[Task statement]
Each entry below should be reproduced character for character.

(Beginning of Given information)

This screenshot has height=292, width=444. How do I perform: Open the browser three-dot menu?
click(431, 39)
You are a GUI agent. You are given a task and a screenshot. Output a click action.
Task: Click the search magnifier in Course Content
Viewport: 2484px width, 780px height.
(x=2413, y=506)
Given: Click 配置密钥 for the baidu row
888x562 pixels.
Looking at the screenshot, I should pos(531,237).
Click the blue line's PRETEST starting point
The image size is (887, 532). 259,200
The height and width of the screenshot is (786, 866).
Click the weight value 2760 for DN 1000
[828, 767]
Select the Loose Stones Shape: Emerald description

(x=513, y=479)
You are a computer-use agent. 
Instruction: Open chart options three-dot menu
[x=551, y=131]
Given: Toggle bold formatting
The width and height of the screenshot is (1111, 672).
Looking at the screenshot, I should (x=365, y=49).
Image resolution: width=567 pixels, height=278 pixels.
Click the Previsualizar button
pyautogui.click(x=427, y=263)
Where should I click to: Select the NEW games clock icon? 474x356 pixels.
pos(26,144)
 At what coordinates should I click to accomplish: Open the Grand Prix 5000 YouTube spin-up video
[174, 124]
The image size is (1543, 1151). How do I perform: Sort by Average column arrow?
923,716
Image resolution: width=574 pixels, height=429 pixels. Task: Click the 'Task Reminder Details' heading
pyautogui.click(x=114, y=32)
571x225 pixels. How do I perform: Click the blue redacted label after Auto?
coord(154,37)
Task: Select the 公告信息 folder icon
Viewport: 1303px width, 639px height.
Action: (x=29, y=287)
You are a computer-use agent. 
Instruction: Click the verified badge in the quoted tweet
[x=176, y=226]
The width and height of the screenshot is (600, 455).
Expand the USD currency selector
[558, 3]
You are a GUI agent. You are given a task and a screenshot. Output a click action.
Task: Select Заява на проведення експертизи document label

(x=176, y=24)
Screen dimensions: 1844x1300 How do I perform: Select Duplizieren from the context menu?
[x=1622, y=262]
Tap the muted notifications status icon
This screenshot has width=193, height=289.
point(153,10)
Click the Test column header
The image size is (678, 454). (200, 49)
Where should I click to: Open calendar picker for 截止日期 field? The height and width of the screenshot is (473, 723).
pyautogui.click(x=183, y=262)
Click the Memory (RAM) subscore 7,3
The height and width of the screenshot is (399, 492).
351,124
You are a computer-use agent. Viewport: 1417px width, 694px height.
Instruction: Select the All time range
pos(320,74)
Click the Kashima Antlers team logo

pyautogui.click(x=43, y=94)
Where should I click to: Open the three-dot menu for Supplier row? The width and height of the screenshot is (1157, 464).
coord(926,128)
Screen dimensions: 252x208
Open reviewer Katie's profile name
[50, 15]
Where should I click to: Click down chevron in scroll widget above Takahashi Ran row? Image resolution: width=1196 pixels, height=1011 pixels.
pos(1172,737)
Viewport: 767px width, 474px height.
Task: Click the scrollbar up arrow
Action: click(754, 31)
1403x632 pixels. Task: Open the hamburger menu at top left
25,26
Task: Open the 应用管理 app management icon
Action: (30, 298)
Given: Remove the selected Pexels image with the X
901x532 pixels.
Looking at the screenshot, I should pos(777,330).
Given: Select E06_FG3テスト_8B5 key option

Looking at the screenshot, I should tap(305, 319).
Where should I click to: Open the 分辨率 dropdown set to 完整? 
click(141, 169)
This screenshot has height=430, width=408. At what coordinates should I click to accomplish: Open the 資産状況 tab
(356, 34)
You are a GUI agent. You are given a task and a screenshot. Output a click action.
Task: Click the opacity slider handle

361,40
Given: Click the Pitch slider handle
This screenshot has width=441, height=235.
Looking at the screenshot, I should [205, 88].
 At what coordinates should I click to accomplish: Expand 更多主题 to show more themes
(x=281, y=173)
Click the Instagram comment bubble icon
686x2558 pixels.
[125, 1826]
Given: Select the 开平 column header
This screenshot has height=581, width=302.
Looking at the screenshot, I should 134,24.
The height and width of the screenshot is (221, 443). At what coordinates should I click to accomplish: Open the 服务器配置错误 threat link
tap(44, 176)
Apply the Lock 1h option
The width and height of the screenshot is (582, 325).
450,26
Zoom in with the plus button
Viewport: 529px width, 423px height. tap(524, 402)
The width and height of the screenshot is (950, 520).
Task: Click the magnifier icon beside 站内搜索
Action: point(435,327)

(End of Given information)

[Answer section]
This screenshot has height=292, width=444. How do I perform: Open the browser three-dot menu?
click(431, 39)
You are a GUI agent. You are given a task and a screenshot. Output a click action.
Task: Click the search magnifier in Course Content
Viewport: 2484px width, 780px height.
(x=2413, y=506)
Given: Click 配置密钥 for the baidu row
888x562 pixels.
Looking at the screenshot, I should pos(531,237).
Click the blue line's PRETEST starting point
The image size is (887, 532). 259,200
The height and width of the screenshot is (786, 866).
Click the weight value 2760 for DN 1000
[828, 767]
Select the Loose Stones Shape: Emerald description

(x=513, y=479)
You are a computer-use agent. 
Instruction: Open chart options three-dot menu
[x=551, y=131]
Given: Toggle bold formatting
The width and height of the screenshot is (1111, 672).
Looking at the screenshot, I should (x=365, y=49).
Image resolution: width=567 pixels, height=278 pixels.
Click the Previsualizar button
pyautogui.click(x=427, y=263)
Where should I click to: Select the NEW games clock icon? 474x356 pixels.
pos(26,144)
 At what coordinates should I click to accomplish: Open the Grand Prix 5000 YouTube spin-up video
[174, 124]
The image size is (1543, 1151). How do I perform: Sort by Average column arrow?
923,716
Image resolution: width=574 pixels, height=429 pixels. Task: Click the 'Task Reminder Details' heading
pyautogui.click(x=114, y=32)
571x225 pixels. How do I perform: Click the blue redacted label after Auto?
coord(154,37)
Task: Select the 公告信息 folder icon
Viewport: 1303px width, 639px height.
Action: (x=29, y=287)
You are a computer-use agent. 
Instruction: Click the verified badge in the quoted tweet
[x=176, y=226]
The width and height of the screenshot is (600, 455).
Expand the USD currency selector
[558, 3]
You are a GUI agent. You are given a task and a screenshot. Output a click action.
Task: Select Заява на проведення експертизи document label

(x=176, y=24)
Screen dimensions: 1844x1300 How do I perform: Select Duplizieren from the context menu?
[x=1622, y=262]
Tap the muted notifications status icon
This screenshot has width=193, height=289.
point(153,10)
Click the Test column header
The image size is (678, 454). (200, 49)
Where should I click to: Open calendar picker for 截止日期 field? The height and width of the screenshot is (473, 723).
pyautogui.click(x=183, y=262)
Click the Memory (RAM) subscore 7,3
The height and width of the screenshot is (399, 492).
351,124
You are a computer-use agent. Viewport: 1417px width, 694px height.
Instruction: Select the All time range
pos(320,74)
Click the Kashima Antlers team logo

pyautogui.click(x=43, y=94)
Where should I click to: Open the three-dot menu for Supplier row? The width and height of the screenshot is (1157, 464).
coord(926,128)
Screen dimensions: 252x208
Open reviewer Katie's profile name
[50, 15]
Where should I click to: Click down chevron in scroll widget above Takahashi Ran row? Image resolution: width=1196 pixels, height=1011 pixels.
pos(1172,737)
Viewport: 767px width, 474px height.
Task: Click the scrollbar up arrow
Action: click(754, 31)
1403x632 pixels. Task: Open the hamburger menu at top left
25,26
Task: Open the 应用管理 app management icon
Action: (30, 298)
Given: Remove the selected Pexels image with the X
901x532 pixels.
Looking at the screenshot, I should pos(777,330).
Given: Select E06_FG3テスト_8B5 key option

Looking at the screenshot, I should tap(305, 319).
Where should I click to: Open the 分辨率 dropdown set to 完整? 
click(141, 169)
This screenshot has height=430, width=408. At what coordinates should I click to accomplish: Open the 資産状況 tab
(356, 34)
You are a GUI agent. You are given a task and a screenshot. Output a click action.
Task: Click the opacity slider handle

361,40
Given: Click the Pitch slider handle
This screenshot has width=441, height=235.
Looking at the screenshot, I should [205, 88].
 At what coordinates should I click to accomplish: Expand 更多主题 to show more themes
(x=281, y=173)
Click the Instagram comment bubble icon
686x2558 pixels.
[125, 1826]
Given: Select the 开平 column header
This screenshot has height=581, width=302.
Looking at the screenshot, I should 134,24.
The height and width of the screenshot is (221, 443). At what coordinates should I click to accomplish: Open the 服务器配置错误 threat link
tap(44, 176)
Apply the Lock 1h option
The width and height of the screenshot is (582, 325).
450,26
Zoom in with the plus button
Viewport: 529px width, 423px height. tap(524, 402)
The width and height of the screenshot is (950, 520).
Task: Click the magnifier icon beside 站内搜索
Action: point(435,327)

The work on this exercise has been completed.